Erin Fox, PharmD, the director of the drug information service at the University of Utah Hospitals & Clinics in Salt Lake City, whose service provides shortage data for the American Society of Health-System Pharmacists (ASHP), echoed Dr. Kaiser’s sentiments. “Pharmacists can do a great deal when there are shortages, in terms of seeking out product from alternate sources and prioritizing use of limited stock, but once it gets past that point to where there is no drug, there’s not much you can do,” she told Pharmacy Practice News. (For tips that do work when coping with chemotherapy drug shortages, see sidebar.)

Hard Evidence Lacking

The St. Jude data are invaluable in terms of documenting the safety and efficacy of potential drug alternatives and in demonstrating the toll extended drug shortages can take on patients. However, Dr. Greene does not expect that similar opportunities to examine the effects of drug shortages on patient outcomes will arise. “Most shortages are short-term, often do not affect large groups of patients and do not cause us to exhaust our stocks,” he said. “Mechlorethamine was certainly the most significant and persistent chemotherapy shortage that affected a large number of our patients.”

Nevertheless, collecting data on a piecemeal basis also can be important, Dr. Fox said. And pharmacists can play a significant role in doing so. “If they’re using substitutes, pharmacists can put together a retrospective review to evaluate outcomes or differences in rates of adverse effects or medication errors during the time of substitution,” she said. “That’s really important information to have and it doesn’t have to be only physicians who do this data collection.”

Dr. Fox added some mixed news regarding the number of shortages that have been occurring. “We’ve seen evidence that the rate of new shortages has decreased, which is great,” she said. “Unfortunately, the shortages we’re following are taking a long time to resolve.”

More Resources

For more information on current and anticipated drug shortages and suggestions on how to manage them, visit the websites of the ASHP (​menu/​drugshortages/​resources) and the FDA (​drugs/​drugsafety/​drugshortages/​default.htm). Additionally, the February issue of Clinical Pharmacology & Therapeutics (​clpt/​index.html) includes several articles, including a commentary by Dr. Fox, that delve into the underlying causes of drug shortages. In one of the articles, the authors point to a lack of incentives for quality manufacturing that, if addressed, could mitigate the drug-shortage crisis.

Drs. Metzger, Greene, Kaiser and Fox reported no relevant financial conflicts of interest.
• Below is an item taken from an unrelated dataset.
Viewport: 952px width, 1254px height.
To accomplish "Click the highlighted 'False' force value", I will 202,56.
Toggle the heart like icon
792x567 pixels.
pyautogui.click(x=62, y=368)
Seven Ways To Manage a Chemo Drug Shortage

  1. Rather than stockpiling a drug, order only what is needed for current patients. This may be especially helpful in cases of drugs with short expiration dates as a way of ensuring they are not wasted.
  2. Look to a different wholesaler other than the one your pharmacy is contracted with. They might have a larger stock or supply of drug that is produced by a different manufacturer.
  3. Try to place an order directly with the manufacturer. During a shortage, many manufacturers allocate product to direct customers. The company may also have an emergency supply for completing a patient cycle.
  4. Consider using drugs manufactured outside of the United States as long as good manufacturing practices are followed and the FDA and your state’s board of pharmacy have approved it.
  5. Look to drug manufacturers, literature searches and tertiary references for ways to extend drug stability and help prevent wastage of any drug in short supply.
  6. Consider rounding doses and scheduling patients on the same day when possible to avoid waste.
  7. Ensure that in extreme shortages curable cancers are given priority, especially when no other alternatives exist.